Items that are subject to probate are known as probate assets. Probate assets generally consist of any property that you own individually at the time of your death that passes to your beneficiaries according to the terms of your will or according to the intestacy laws of your state. Nonprobate assets include all property that passes outside of your will. Examples of nonprobate assets include property that is owned jointly with right of survivorship (e.g., a jointly held bank account) and property that is owned as tenants-by-the-entirety (i.e., real property owned jointly by a husband and wife). Another example is property that passes to designated beneficiaries by operation of law, such as proceeds of life insurance and retirement benefits.
Why Avoid Probate?
Most wills have to be probated. The rules vary from state to state, but Florida allows smaller estates (less than $75,000) to qualify for an expedited process known as Summary Administration.
Nonetheless, probate can be slow. Depending on where your executor probates your estate and the size of your probate estate, the probate process can take as little as three months or as long as three years. Three years can be a long time to wait for needed income. It can take even longer if the estate is a complicated one or if any of the heirs are contesting the will.

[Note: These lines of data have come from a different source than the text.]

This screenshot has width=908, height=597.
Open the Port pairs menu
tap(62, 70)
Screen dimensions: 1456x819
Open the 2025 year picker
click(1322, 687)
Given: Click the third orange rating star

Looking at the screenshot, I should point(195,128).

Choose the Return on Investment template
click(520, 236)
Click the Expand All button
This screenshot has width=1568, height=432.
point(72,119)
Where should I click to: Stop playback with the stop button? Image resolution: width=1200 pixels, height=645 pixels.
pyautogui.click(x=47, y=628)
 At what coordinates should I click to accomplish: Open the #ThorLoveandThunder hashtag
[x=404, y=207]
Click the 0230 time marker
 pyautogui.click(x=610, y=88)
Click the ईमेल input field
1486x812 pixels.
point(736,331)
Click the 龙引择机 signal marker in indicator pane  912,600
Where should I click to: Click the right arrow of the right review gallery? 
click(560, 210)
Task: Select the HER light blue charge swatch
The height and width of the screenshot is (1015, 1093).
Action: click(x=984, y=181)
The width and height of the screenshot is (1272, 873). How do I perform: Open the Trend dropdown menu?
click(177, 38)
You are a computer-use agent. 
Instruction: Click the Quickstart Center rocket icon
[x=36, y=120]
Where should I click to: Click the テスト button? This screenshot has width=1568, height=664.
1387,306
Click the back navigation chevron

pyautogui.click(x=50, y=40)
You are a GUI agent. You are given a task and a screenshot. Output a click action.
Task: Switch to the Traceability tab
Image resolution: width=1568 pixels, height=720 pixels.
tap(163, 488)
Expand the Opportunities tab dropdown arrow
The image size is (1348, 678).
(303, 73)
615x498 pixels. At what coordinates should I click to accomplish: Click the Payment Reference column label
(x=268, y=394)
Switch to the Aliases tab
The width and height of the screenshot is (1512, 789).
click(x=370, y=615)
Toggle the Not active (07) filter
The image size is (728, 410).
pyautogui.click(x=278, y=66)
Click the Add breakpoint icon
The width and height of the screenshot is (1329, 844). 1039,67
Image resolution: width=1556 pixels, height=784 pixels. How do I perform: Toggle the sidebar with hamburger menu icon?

Probate can be costly. Probate costs usually include court costs (filing fees, etc.), publication costs for legal notices, attorney’s fees, executor’s fees, bond premiums and appraisal fees. Court costs and attorney’s fees can vary from state to state. Typically, the larger the estate, the greater the probate costs. However, if a smaller estate has complex issues associated with its administration or with distribution of its assets (e.g., if the decedent owned property in several states), probate can be quite costly.
Probate is a public process. Wills and any other documents submitted for probate become part of the public record, something to consider if you or your family members have privacy concerns.
How to Avoid Probate?
An estate plan can be designed to limit the assets that pass through probate or to avoid probate altogether. The major ways property is passed outside of probate are
1. Owning property jointly with rights of survivorship. A married husband and wife can own property as Tenants by the Entirety, which comes with rights of survivorship. When one spouse dies, the entire property passes to the other spouse outside of probate. While Tenants by the Entirety requires marriage, siblings or even friends, can also own property with rights of survivorship via joint tenancy.
2. Another way you can avoid probate is by ensuring that beneficiary designation forms are completed for those types of assets that allow them, such as IRAs, retirement plans and life insurance. Even bank accounts have pay on death beneficiary forms which also allow you to avoid probate.
3. Finally, a very popular way off avoiding probate is to put property in a trust. With the help of a knowledgeable estate planning attorney, you can create a revocable trust to transfer property and assets too. Thus, when you pass away, all of the assets within the trust will pass according to the terms of the trust, and should avoid the probate process altogether.